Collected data
──────────
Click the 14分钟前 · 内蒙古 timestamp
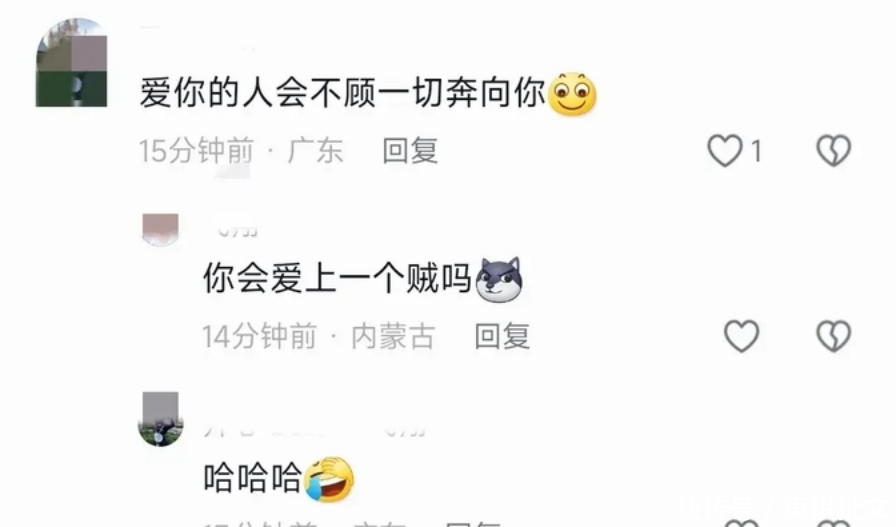Viewport: 896px width, 527px height. click(318, 336)
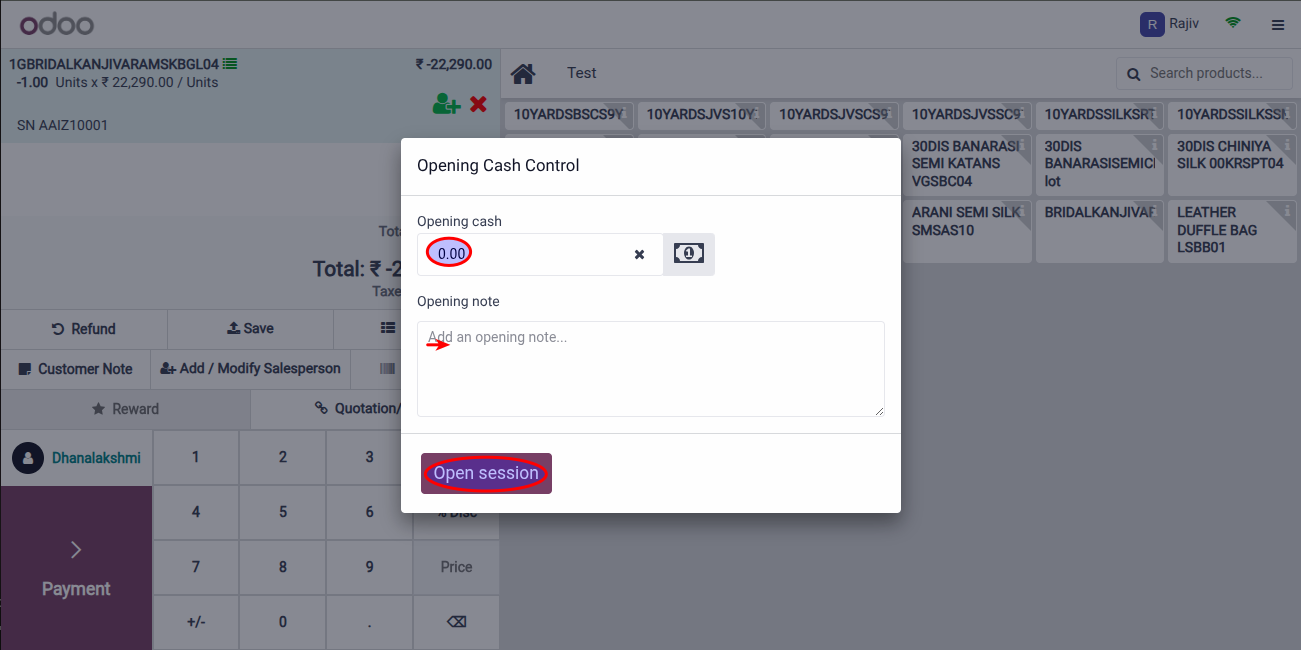
Task: Select the Test category breadcrumb
Action: [x=582, y=73]
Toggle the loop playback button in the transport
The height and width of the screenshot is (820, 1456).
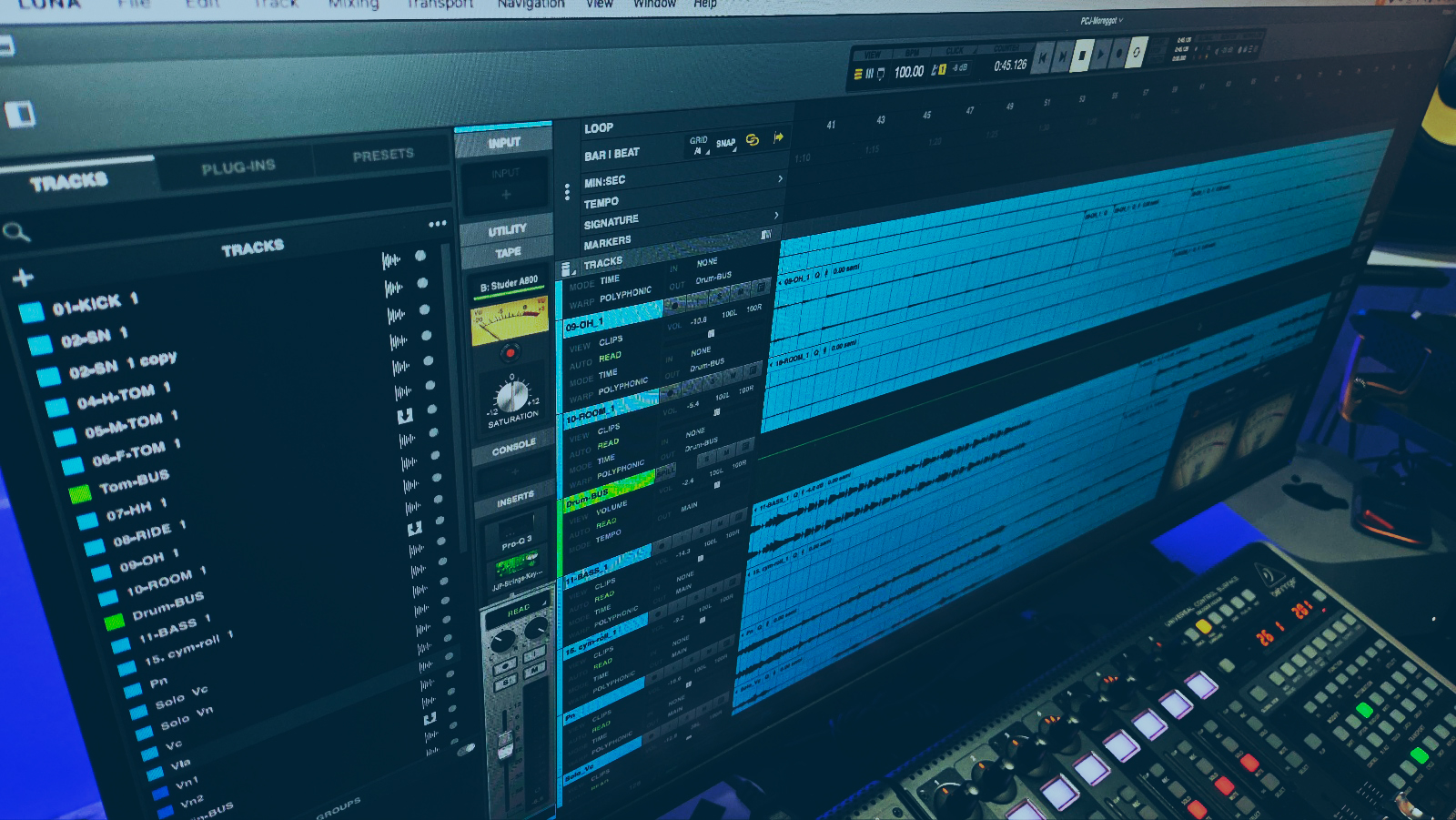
──────────
**Task description**.
Your job is to repeat the data exactly, leaving each picture out.

**Response box**.
Click the 14分钟前 · 内蒙古 timestamp
Viewport: 896px width, 527px height. click(318, 336)
Task: Select the Test category breadcrumb
Action: [x=582, y=73]
Toggle the loop playback button in the transport
The height and width of the screenshot is (820, 1456).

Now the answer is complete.